Mexico enters talks on joining Pacific trade pact
06/18/2012 12:00 AM
06/19/2012 7:59 AM
Mexican President Felipe Calderon on Monday hailed his nation’s entry into talks to join a pan-Pacific trade agreement as a route to steady economic growth for decades ahead.
Calderon, hosting the G-20 summit of global leaders in Baja California, said the United States and eight other members of the Trans-Pacific Partnership had issued the invitation.
“This is great news,” enthused Calderon as President Barack Obama sat at his side. Calderon added that the invitation “implies economic growth and jobs for at least the next two decades.”
Mexico asked to join the trade talks in November. Its request was accepted ahead of those of Japan and Canada, which also seek to join.
The United States is currently negotiating the Trans-Pacific Partnership, or TPP, with Australia, New Zealand, Peru, Chile, Singapore, Malaysia, Vietnam and Brunei.
A Mexican trade expert, Luz Maria de la Mora, said her nation saw the trade talks as “NAFTA-plus,” referring to the 1994 trade agreement that tied together Canada, the United States and Mexico.
“This will be very positive for Mexico’s business community,” she said, adding that Mexican negotiators will need to raise their game to meet more sophisticated regulations in areas like transparency, intellectual property and labor and environmental standards.
Mexico is the second largest market for U.S. exports, and the U.S. Chamber of Commerce estimates that the bilateral trade supports 6 million U.S. jobs.
U.S. Trade Representative Ron Kirk said that all nine member nations concurred on the invitation to Mexico.
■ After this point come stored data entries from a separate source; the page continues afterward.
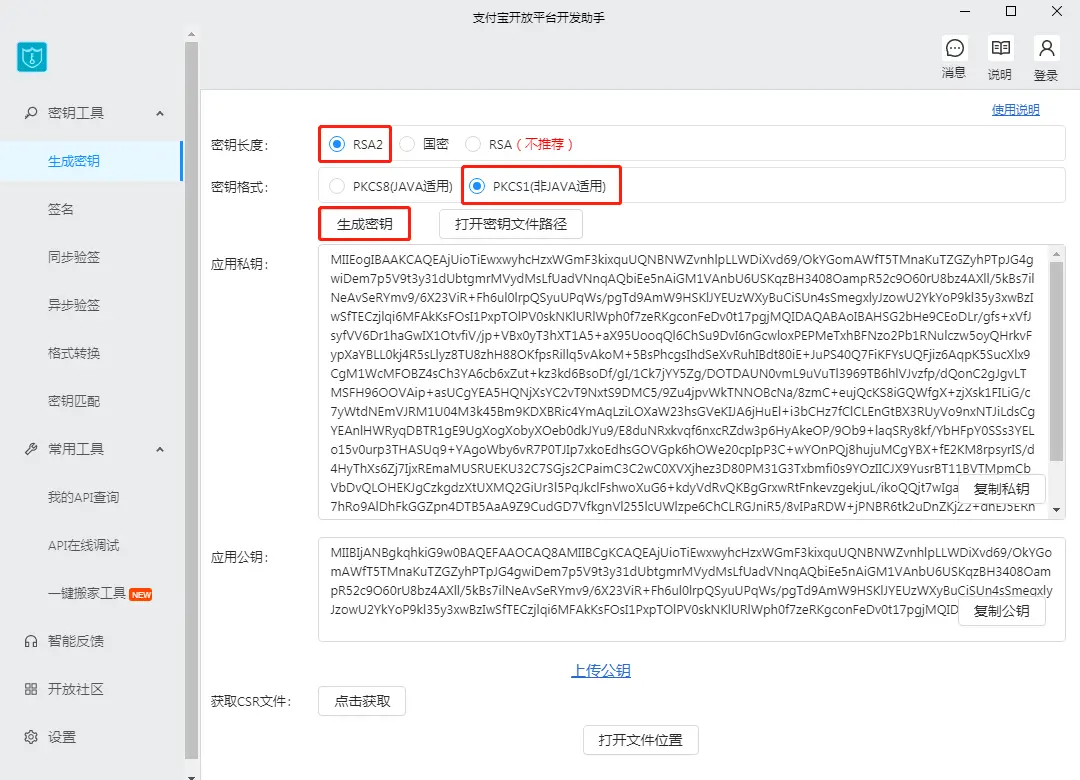Click the 智能反馈 headset icon

coord(31,641)

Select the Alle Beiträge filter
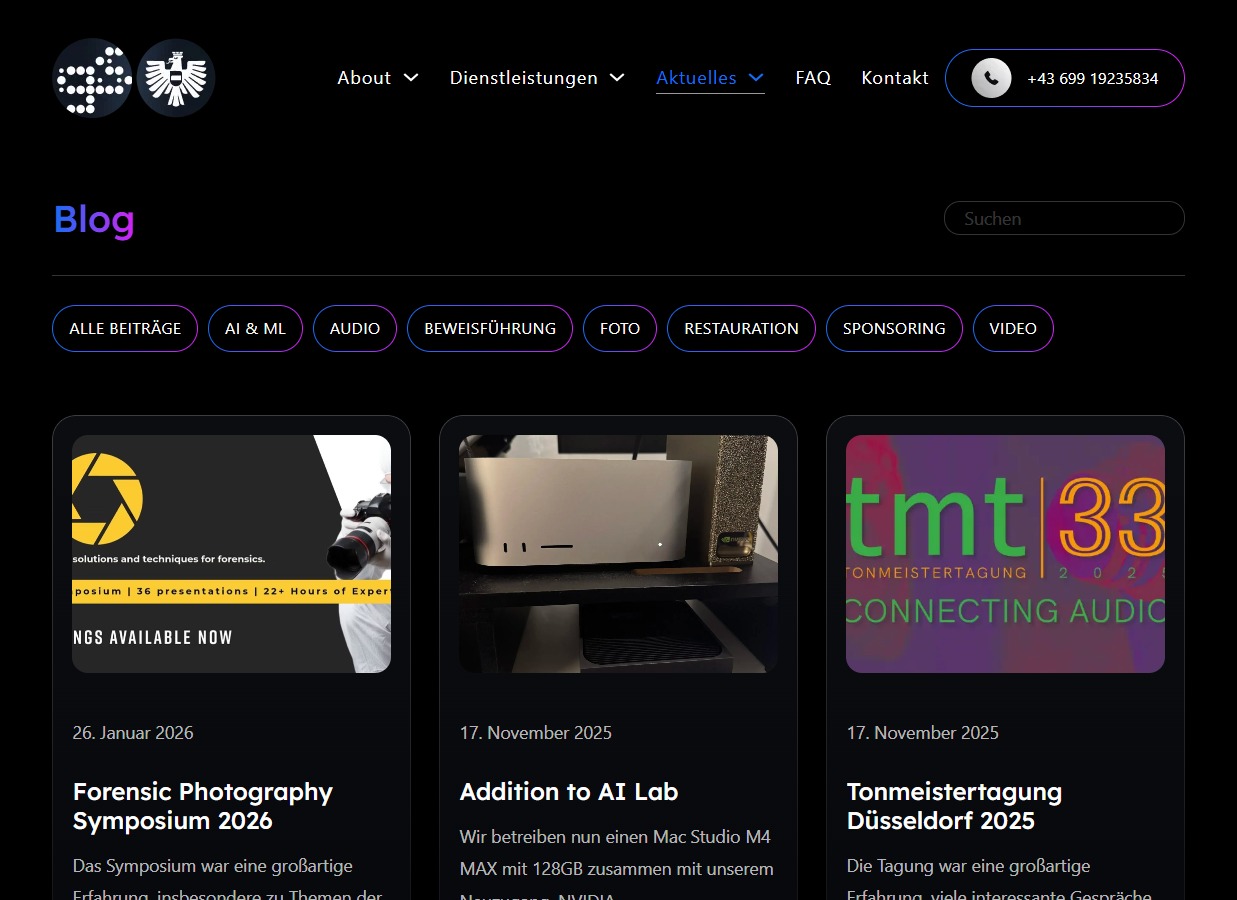pos(125,328)
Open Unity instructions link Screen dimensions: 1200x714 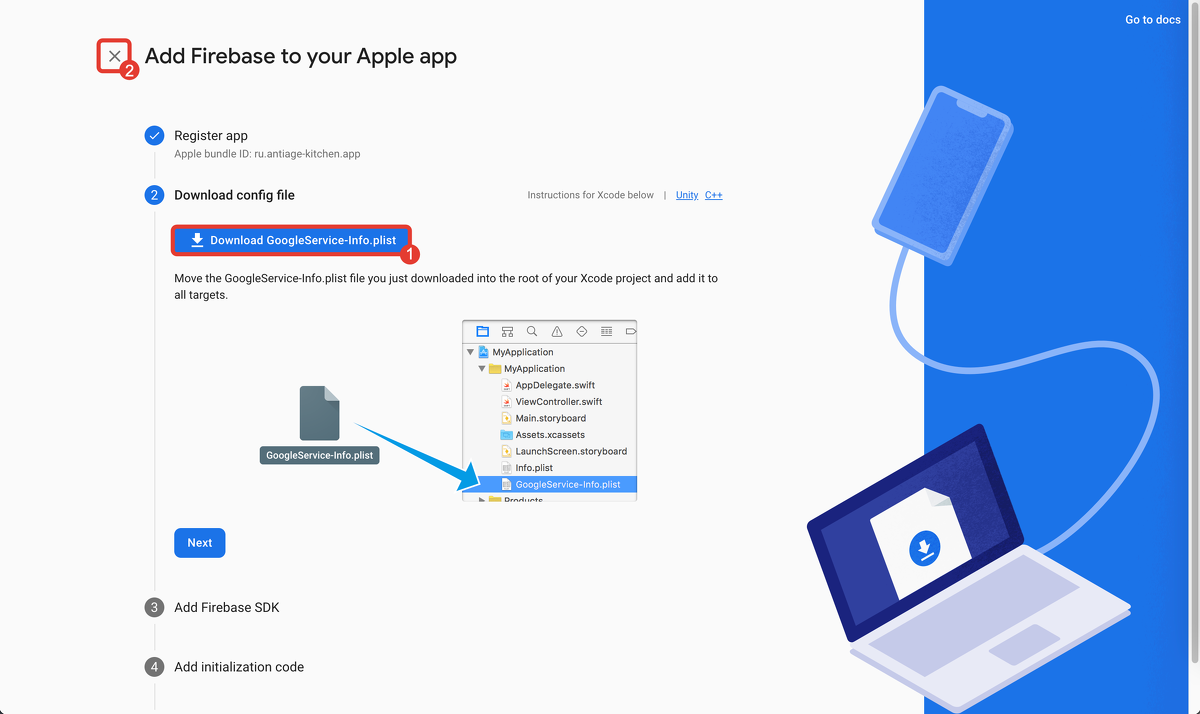coord(687,195)
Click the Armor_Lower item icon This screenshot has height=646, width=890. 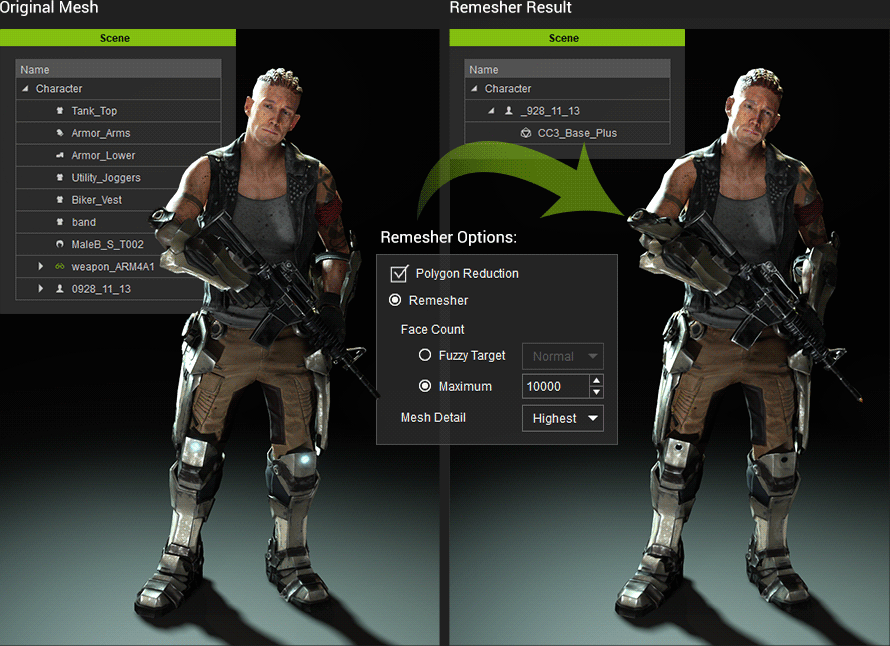tap(60, 156)
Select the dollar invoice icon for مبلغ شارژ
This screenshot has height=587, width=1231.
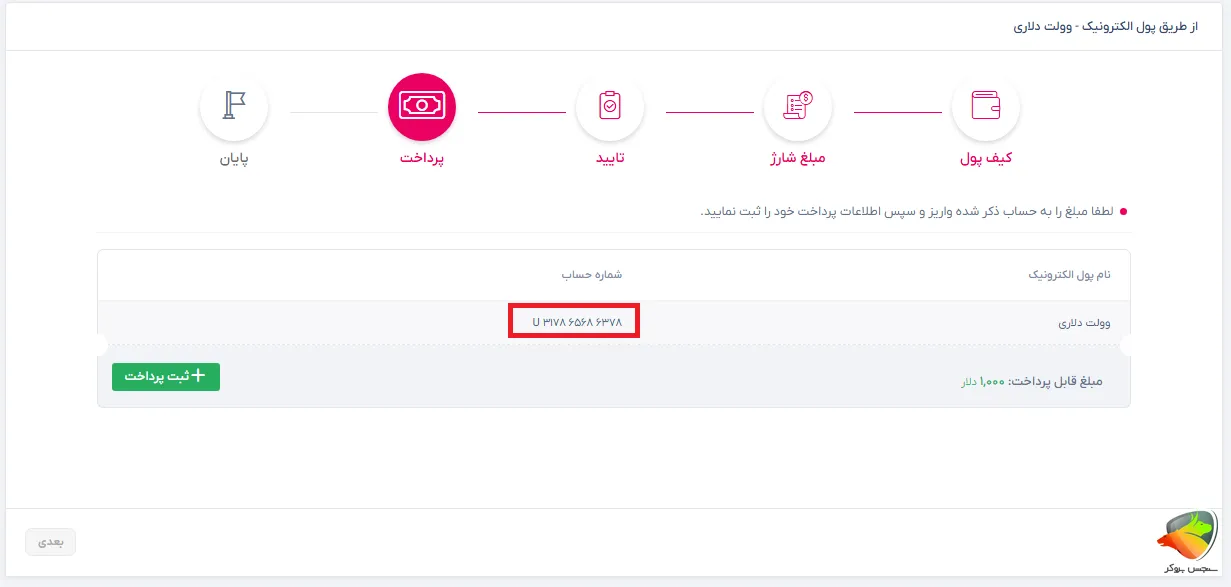(798, 106)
He said the Obama administration would notify Congress shortly of the move, paving the way for a 90-day consultation period on U.S. negotiating objectives.
Early signals from Capitol Hill were positive. Sen. Marco Rubio, a Florida Republican who is the ranking member of a Senate subcommittee on Western Hemisphere affairs, welcomed the move, saying that the Trans-Pacific Partnership could serve as a blueprint for “creating a hemisphere-wide free-trade zone. My hope is that Canada and Japan will soon be included in these negotiations as well.”
Mexican officials hailed the announcement as a way to enmesh the nation more firmly in trade between Asian nations and North America.
“The strategic value of belonging to the TPP lies in taking advantage of Mexico’s role as a significant player in global supply chains, both for the U.S. market and in the Asia-Pacific, the world’s most dynamic region,” Economy Secretary Bruno Ferrari said.
Ferrari, hailing accession to what he called the most important trade talks in the world, said the trade bloc represents 26 percent of global economic activity, and that among its members are nations like Australia, New Zealand and Vietnam, with whom Mexico’s trade has been growing at an annual clip of 20 percent in recent years.
The TPP talks go far beyond tariff reductions. They also delve into regional supply chains to speed production and delivery of goods, promote smaller companies and ensure that state-owned enterprises are on even footing with private companies.
Calderon said that Obama informed him of the decision during their meeting in Los Cabos, site of the G-20 summit, and that it marked “a sign of the solid relationship that the United States and Mexico have together.”